[Items from a dataset]
━━━━

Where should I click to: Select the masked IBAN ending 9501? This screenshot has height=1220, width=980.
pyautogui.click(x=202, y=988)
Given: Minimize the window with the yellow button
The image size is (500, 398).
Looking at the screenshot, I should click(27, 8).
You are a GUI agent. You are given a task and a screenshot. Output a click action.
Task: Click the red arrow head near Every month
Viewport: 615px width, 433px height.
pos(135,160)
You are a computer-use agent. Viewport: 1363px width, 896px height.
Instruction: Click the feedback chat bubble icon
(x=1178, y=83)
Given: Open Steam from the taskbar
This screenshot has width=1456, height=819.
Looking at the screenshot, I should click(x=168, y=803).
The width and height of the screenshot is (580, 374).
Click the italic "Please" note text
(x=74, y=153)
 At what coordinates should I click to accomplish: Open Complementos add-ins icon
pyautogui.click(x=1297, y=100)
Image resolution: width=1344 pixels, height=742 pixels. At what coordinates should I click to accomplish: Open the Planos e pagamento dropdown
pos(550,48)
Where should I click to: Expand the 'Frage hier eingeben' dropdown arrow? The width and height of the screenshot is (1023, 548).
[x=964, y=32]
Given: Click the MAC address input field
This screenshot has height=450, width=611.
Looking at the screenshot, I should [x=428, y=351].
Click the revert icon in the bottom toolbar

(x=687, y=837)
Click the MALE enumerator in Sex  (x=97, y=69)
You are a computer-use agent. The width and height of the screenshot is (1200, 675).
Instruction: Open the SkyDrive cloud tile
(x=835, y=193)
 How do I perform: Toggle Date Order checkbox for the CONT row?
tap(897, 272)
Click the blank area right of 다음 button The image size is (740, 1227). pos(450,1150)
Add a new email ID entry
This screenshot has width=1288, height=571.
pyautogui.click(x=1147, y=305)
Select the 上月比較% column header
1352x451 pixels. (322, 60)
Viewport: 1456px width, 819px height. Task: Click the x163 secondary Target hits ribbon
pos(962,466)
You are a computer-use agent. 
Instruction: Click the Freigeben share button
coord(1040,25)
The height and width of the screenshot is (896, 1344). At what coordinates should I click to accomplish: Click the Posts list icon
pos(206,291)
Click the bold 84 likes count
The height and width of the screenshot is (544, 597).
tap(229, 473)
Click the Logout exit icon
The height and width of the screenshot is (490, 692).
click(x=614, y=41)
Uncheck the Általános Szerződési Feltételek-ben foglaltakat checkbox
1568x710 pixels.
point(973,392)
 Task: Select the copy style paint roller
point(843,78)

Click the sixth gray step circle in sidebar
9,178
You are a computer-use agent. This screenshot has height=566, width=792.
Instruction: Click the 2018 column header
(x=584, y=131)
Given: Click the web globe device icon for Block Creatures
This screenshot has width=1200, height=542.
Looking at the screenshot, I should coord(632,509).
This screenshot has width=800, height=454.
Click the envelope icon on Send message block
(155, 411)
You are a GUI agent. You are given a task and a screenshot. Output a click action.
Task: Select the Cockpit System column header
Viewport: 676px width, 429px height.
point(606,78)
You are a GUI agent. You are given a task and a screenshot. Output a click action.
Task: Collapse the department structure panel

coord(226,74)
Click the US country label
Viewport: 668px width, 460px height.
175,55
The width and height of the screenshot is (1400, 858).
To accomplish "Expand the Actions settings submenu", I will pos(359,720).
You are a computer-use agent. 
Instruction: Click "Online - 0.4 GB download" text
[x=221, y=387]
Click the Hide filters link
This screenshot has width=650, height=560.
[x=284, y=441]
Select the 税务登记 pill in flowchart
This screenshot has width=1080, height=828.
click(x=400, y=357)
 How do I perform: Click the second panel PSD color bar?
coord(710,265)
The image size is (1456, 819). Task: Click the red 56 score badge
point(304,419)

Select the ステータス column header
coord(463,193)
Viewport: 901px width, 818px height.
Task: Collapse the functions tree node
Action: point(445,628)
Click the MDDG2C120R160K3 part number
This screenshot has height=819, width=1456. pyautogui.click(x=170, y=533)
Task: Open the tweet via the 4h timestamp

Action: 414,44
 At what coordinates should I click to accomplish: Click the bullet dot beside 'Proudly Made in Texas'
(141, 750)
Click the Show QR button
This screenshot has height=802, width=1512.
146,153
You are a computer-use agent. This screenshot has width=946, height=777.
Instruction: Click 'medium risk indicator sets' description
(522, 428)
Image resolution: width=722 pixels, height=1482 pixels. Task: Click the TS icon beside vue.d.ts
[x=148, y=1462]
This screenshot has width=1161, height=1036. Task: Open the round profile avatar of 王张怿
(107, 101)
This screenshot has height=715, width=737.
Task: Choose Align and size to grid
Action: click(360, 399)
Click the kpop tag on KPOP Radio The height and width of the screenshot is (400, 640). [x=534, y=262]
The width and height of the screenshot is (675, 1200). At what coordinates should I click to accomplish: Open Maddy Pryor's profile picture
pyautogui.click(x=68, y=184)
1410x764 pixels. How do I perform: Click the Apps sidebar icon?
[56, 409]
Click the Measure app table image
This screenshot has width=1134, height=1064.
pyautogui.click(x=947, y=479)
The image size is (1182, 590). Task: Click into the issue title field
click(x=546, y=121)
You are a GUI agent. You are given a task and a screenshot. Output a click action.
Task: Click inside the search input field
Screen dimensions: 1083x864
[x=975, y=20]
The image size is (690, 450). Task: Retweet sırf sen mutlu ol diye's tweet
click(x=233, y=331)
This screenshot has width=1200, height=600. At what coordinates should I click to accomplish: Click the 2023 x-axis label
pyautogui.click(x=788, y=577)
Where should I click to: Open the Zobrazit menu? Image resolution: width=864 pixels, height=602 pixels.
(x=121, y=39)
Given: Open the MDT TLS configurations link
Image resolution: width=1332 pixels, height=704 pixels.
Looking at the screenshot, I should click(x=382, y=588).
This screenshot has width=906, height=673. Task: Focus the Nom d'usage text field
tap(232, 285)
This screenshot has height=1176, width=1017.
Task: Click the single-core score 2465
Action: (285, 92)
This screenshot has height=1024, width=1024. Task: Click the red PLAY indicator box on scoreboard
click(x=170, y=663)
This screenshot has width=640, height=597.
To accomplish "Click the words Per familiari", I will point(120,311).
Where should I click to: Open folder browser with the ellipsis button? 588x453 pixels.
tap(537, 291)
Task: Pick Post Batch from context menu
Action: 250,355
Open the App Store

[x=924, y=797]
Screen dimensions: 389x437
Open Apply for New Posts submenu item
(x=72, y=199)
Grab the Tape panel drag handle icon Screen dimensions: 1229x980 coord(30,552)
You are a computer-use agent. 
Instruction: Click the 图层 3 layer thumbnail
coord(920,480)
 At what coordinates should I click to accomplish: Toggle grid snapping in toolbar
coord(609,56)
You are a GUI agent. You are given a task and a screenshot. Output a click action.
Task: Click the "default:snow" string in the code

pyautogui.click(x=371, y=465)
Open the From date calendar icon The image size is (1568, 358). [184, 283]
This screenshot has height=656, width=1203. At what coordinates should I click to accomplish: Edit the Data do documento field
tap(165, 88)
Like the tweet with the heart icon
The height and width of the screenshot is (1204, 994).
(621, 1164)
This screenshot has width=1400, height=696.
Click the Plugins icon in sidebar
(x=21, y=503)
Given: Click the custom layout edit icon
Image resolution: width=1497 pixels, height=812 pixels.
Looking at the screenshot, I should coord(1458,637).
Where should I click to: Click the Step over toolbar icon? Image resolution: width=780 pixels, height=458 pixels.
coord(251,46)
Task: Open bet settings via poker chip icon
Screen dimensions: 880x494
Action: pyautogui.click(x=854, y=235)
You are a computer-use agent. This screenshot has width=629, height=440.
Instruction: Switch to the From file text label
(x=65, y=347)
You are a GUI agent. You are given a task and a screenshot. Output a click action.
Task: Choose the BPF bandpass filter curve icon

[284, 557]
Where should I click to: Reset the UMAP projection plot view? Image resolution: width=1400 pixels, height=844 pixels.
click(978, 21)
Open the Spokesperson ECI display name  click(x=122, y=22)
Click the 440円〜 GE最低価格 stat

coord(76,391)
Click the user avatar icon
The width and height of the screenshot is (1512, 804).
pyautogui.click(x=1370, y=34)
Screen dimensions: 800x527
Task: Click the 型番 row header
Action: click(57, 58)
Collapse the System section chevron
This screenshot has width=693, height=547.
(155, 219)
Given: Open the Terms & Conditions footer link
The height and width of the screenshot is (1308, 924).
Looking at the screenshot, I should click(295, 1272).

━━━━

▶ [EXERCISE INSTRUCTIONS]: Where a line of the records contains the word "computer", copy that line.

▶ [SOLUTION TO THIS PROBLEM]:
You are a computer-use agent. Viewport: 1363px width, 896px height.
You are a computer-use agent. The width and height of the screenshot is (1200, 675).
You are a computer-use agent. 
You are a computer-use agent. This screenshot has height=566, width=792.
You are a computer-use agent. 
You are a computer-use agent. This screenshot has width=946, height=777.
You are a computer-use agent. 
You are a computer-use agent. This screenshot has width=629, height=440.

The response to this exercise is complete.